Looks good, but there's some formatting issues around the VirtualProtect calls.

Etienne, do you mind landing this patch? We should probably bug sabre@nondot.org for commit access at this point.

lib/interception/interception_win.cc
319–320 ↗(On Diff #59671)

I'd recommend getting clang-format: http://clang.llvm.org/docs/ClangFormat.html
It has editor integrations for VS, Vim, emacs, and BBEdit(?). I'm surprised Sublime isn't in that list... Anyway, it's really worth taking the time to get it wired up to some editor keypress to avoid discussing code formatting.

This revision is now accepted and ready to land.Jun 6 2016, 8:37 AM
etienneb edited edge metadata.Jun 6 2016, 8:50 AM

Etienne, do you mind landing this patch?

Ack. landing...

wang0109 updated this revision to Diff 59749.Jun 6 2016, 10:45 AM
wang0109 edited edge metadata.
  • update diff to use clang-format for VirtualProtect
This revision was automatically updated to reflect the committed changes.
pcc added a subscriber: pcc.Jun 6 2016, 11:48 AM
pcc added inline comments.
compiler-rt/trunk/lib/interception/interception_win.cc
267

Do we ever actually need to do this on Windows? It looks like most of the functions we are intercepting are C standard library functions which we could easily implement ourselves.

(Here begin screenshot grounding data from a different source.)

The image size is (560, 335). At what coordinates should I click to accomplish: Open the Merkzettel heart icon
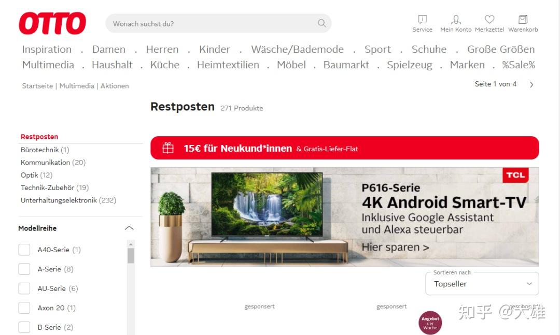(489, 19)
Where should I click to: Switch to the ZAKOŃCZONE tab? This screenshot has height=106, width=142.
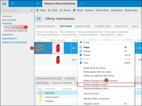pyautogui.click(x=103, y=26)
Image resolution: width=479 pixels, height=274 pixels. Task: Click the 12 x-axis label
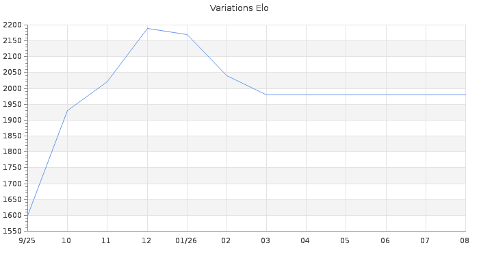(x=146, y=241)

rnk added inline comments.Jun 6 2016, 12:09 PM
compiler-rt/trunk/lib/interception/interception_win.cc
267

Sure, but we'd have to remove all uses of REAL in asan_interceptors.cc and sanitizer_common_interceptors.inc, which would be a lot of work and would mean Windows has special rules for writing interceptors.

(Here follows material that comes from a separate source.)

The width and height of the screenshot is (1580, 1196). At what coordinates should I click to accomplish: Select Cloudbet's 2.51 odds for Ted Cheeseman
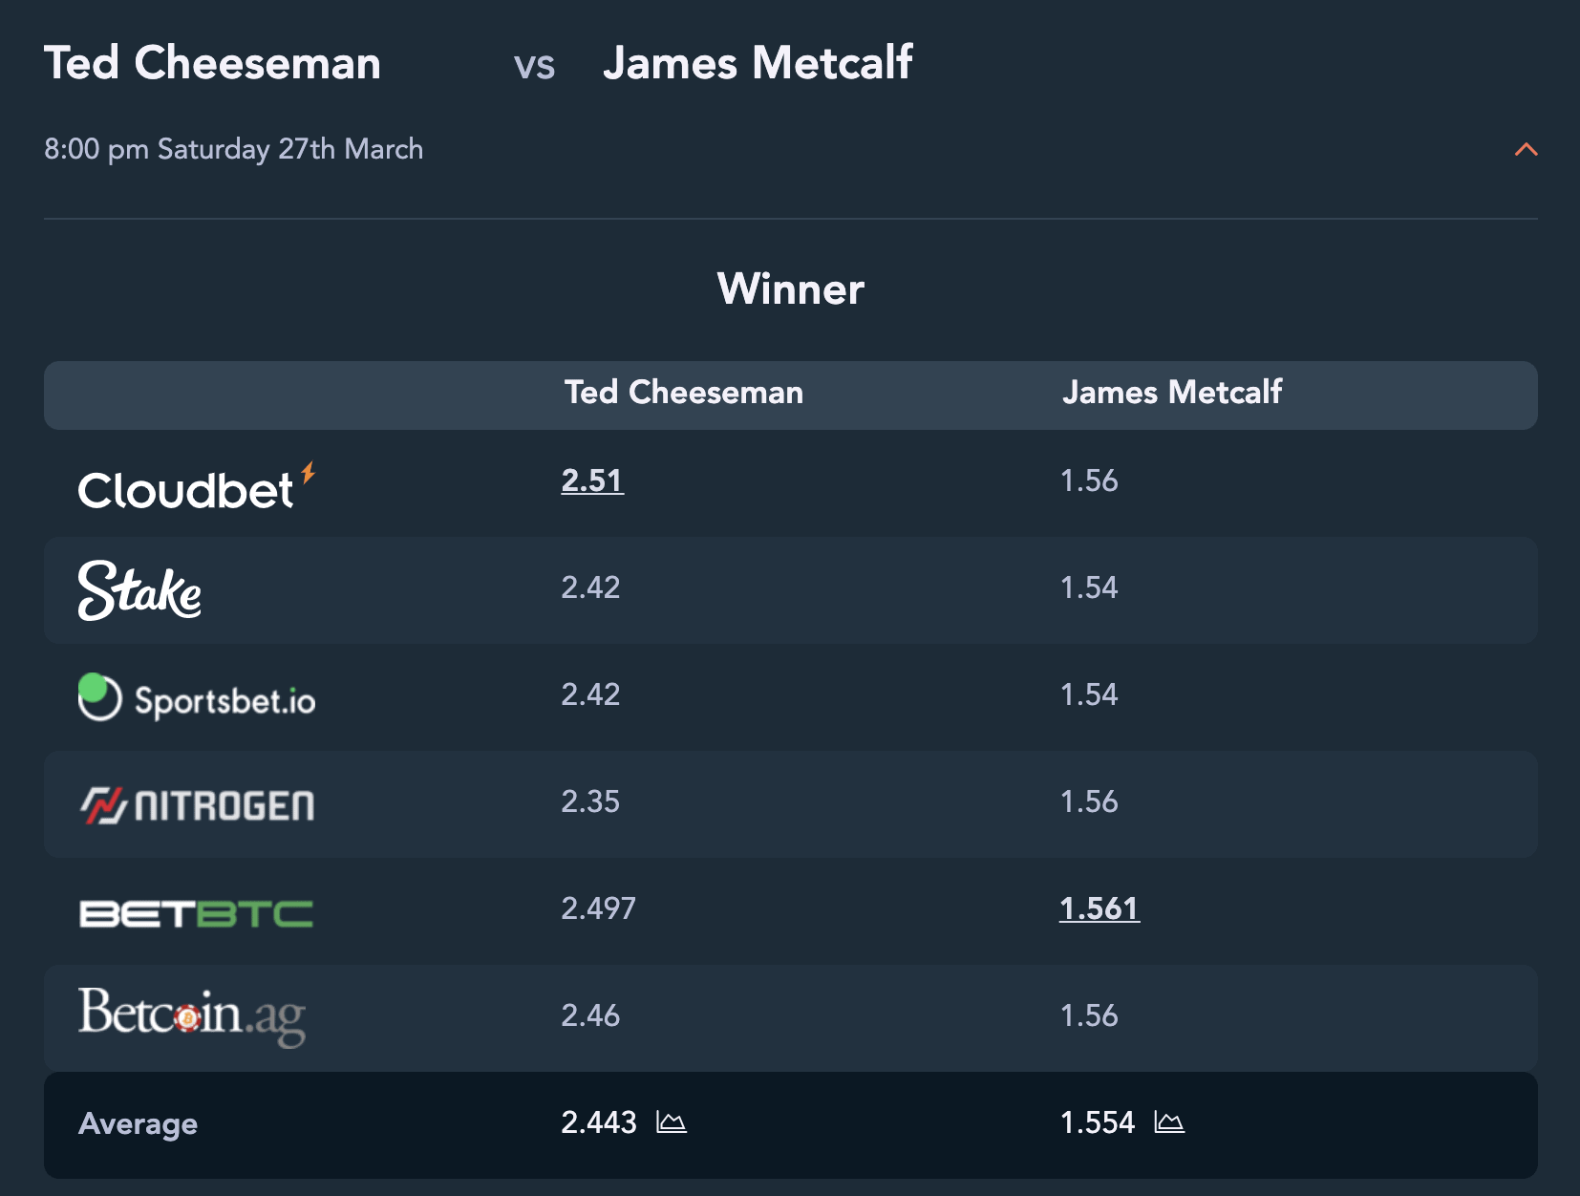tap(592, 481)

pcc added inline comments.Jun 6 2016, 12:32 PM
compiler-rt/trunk/lib/interception/interception_win.cc
267

Sure, but we'd have to remove all uses of REAL in asan_interceptors.cc and sanitizer_common_interceptors.inc

Not necessarily, we could define REAL as something like #define REAL(x) real_##x on Windows, and provide sanitizer_common implementations of whichever real_foo functions are needed on Windows.

would mean Windows has special rules for writing interceptors.

That's unfortunate, but it seems less fragile than trying to pattern match every possible instruction sequence here.